Three leaders in education finance came together during a recent EWA panel to discuss what has changed in funding student education and what reporters should be paying more attention to.
The session, “The Long Game: How We Invest in Education,” took place at the 2023 SXSW EDU Conference in Austin, Texas. It focused on whether higher funding levels equate to better student outcomes, how Tennessee has revamped its school-funding formula, and the long-lasting implications of the federal COVID-19 pandemic-relief funding states and school districts received.
Moderated by The Dallas Morning News’ Education Lab Editor Eva-Marie Ayala, the March 7 panel included school finance experts: Julien Lafortune, a research fellow at Public Policy Institute of California; Penny Schwinn, education commissioner at the Tennessee Department of Education; and Michael Griffith, senior researcher and policy analyst at Learning Policy Institute.
Changes in How States Fund Schools and Students
Does money matter?
That question was at the heart of a longstanding debate for many years, Lafortune said. But thanks to more research, backed by better data and better methods, he said, there is proof that more money can, on average, lead to improved academic and life outcomes for some students.
The more important question researchers are trying to answer now is how districts can ensure they are getting the biggest bang for their buck, Lafortune said.
That has been the focus for Tennessee, with the latter question guiding its massive overhaul of the state’s school-funding formula.
The change, Tennessee Education Commissioner Schwinn said, was to revamp the 30-year-old formula – Basic Education Program – into one that is student based.
Now, the new formula, Tennessee Investment in Student Achievement, includes weights for students who are economically disadvantaged, who have a disability (including dyslexia), or who are English Language Learners. Thus, each student in the state starts at a base rate of $6,860, with more money added for those who will need additional support.
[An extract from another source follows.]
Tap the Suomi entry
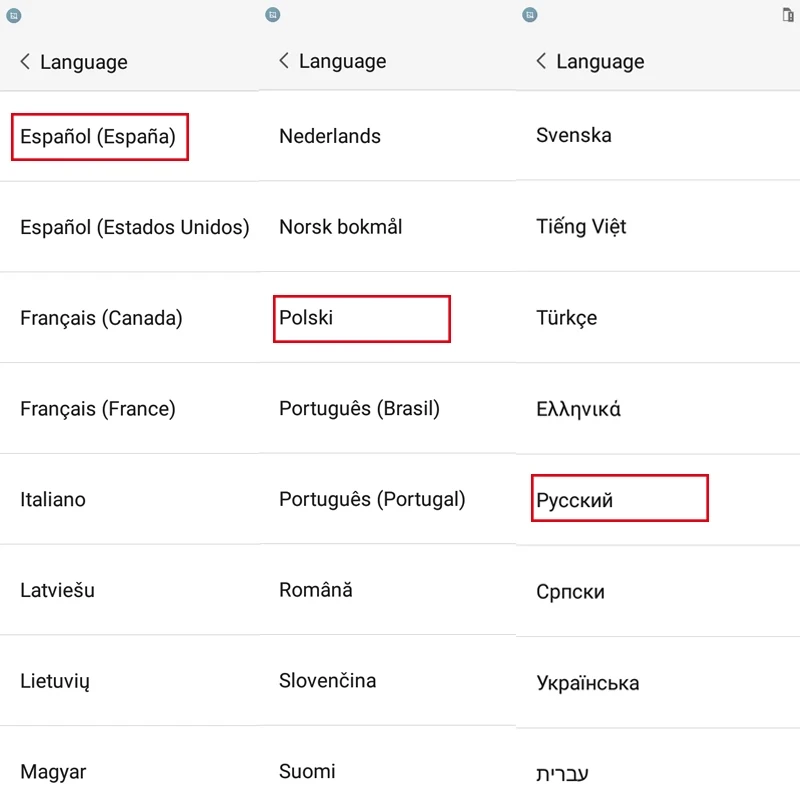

The new formula moves away from equal funding to equitable funding.
Additionally, the formula includes financial incentives for districts to reach higher academic outcomes for their students.
To get this passed, Schwinn said, policymakers weren’t just concerned with whether the state had enough money, but rather, “Can you link it to outcomes?”
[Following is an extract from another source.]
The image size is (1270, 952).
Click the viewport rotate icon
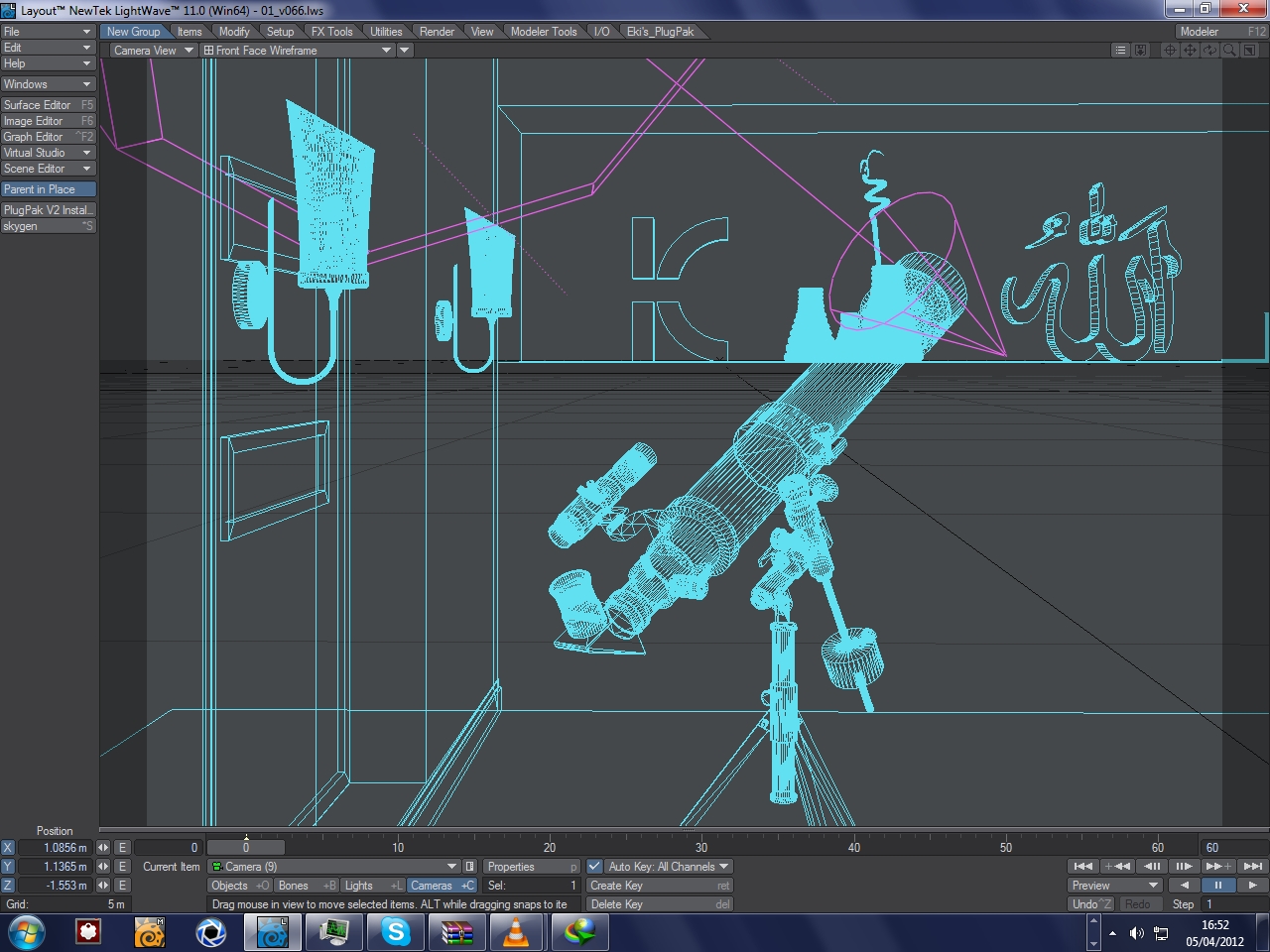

Griffith of the Learning Policy Institute said more people, like those in support of Tennessee’s new formula, understand that high-needs populations need more funding. The issue, though, is that many education leaders are still lumping these populations together as “at-risk,” he said.
“Students experiencing homelessness, foster youth, migrant students – each of those should be thought about as a different group in your funding formula,” Griffith said, adding that only four states currently provide additional funding for homeless students.
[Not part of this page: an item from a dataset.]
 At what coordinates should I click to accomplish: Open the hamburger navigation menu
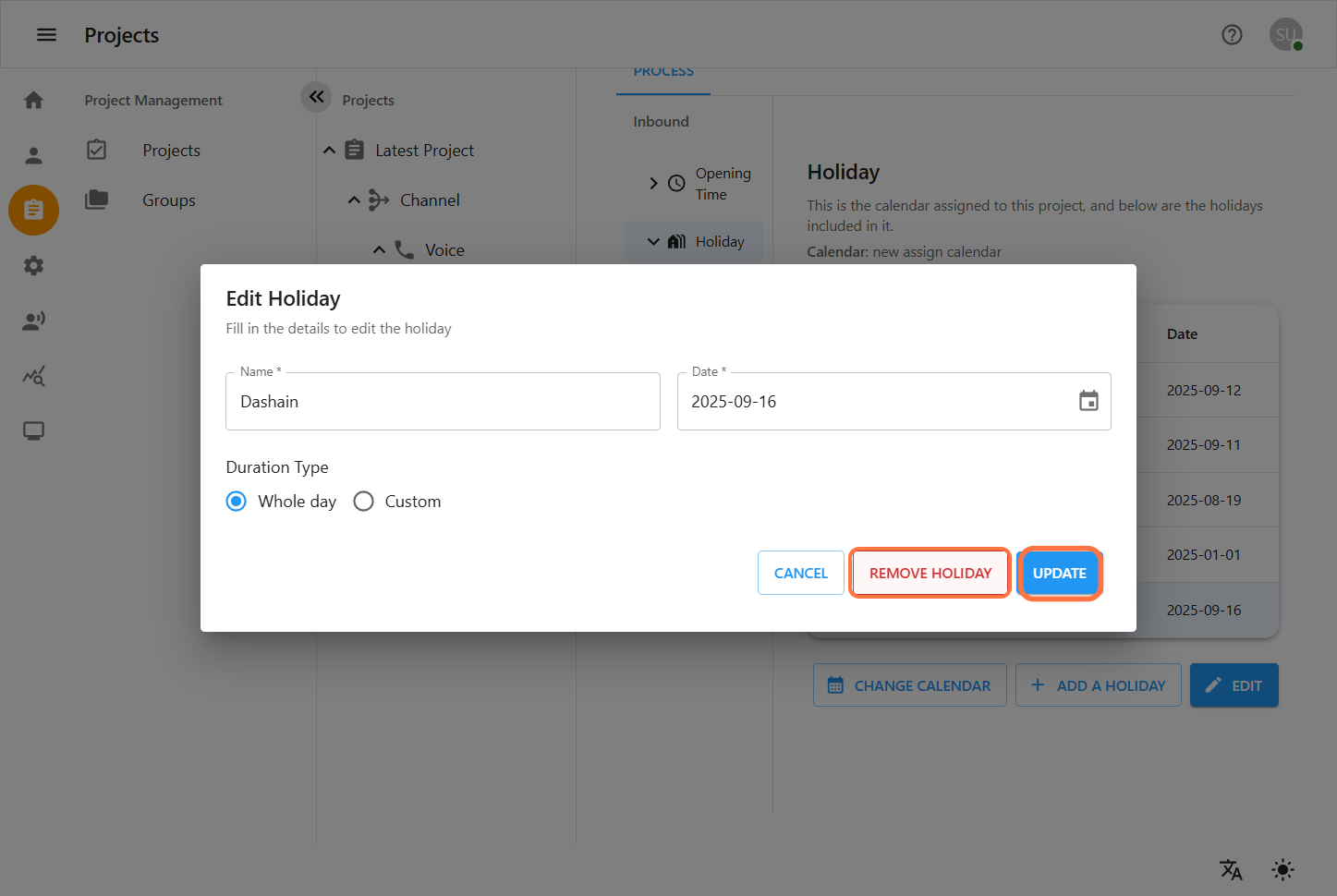[46, 35]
Griffith also spoke about a change that is building momentum, even if temporarily: states funding schools based on student enrollment rather than student attendance, which had previously been the trend for years
The reason, he said, is tied to COVID and how it continues to impact how many students physically attend school.
Covering ESSER Spending
The speakers also spoke about how districts have spent their Elementary and Secondary School Emergency Relief Fund (ESSER) funds, with Lafortune explaining that California schools have spent about 60% so far.
Given the unprecedented amount of flexibility districts had in spending these dollars, analyzing how they were spent and if those decisions were the best for students has been a strenuous task for researchers (and reporters).
Initially, many districts spent their federal funding toward health and safety initiatives, then technology associated with distance learning. More recently, the trend has been to spend the money on instructional interventions, additional instructional time and mental health supports, according to Lafortune.
One issue some districts are bound to start facing is related to staffing and whether or not they can support the salaries of staff hired with federal dollars once that money expires, he said.
Another category many districts put a lot of money toward was facilities. Georgetown University’s Edunomics Lab is working on launching a new tool that will help reporters track that specific category.
Griffith, on the other hand, said he is less worried about how districts spent their ESSER funds and more worried about how they will fare financially in the next couple years.
“If we see this money running out and we have a dip in the economy, we could really start to see some issues,” he said, indicating this is one of the bigger stories he’d like reporters to pursue.
The other big story, he said, is that the pipeline of young people entering the education profession is drying out.“Without teachers, we are really stuck. They are education,” Griffith said.
School Finance Story Ideas
- Are there homeless students in your state, and does your state’s school funding formula provide extra funding for this population?
- What should you know about your state’s school funding formula? Is it based on enrollment or attendance?
- Dyslexia: Kentucky doesn’t screen for it, but researchers believe about 20% of the population has the disorder. What’s going on (financially) in your state?
- How did your district spend its ESSER funds?
- How many positions in your district are currently funded by ESSER dollars? What’s next?
- Facilities: Did your district improve them through ESSER funds?
- An economic downturn is happening: Can your district survive a recession?
- With a teacher shortage, what is your state/district doing to attract more educators into the profession?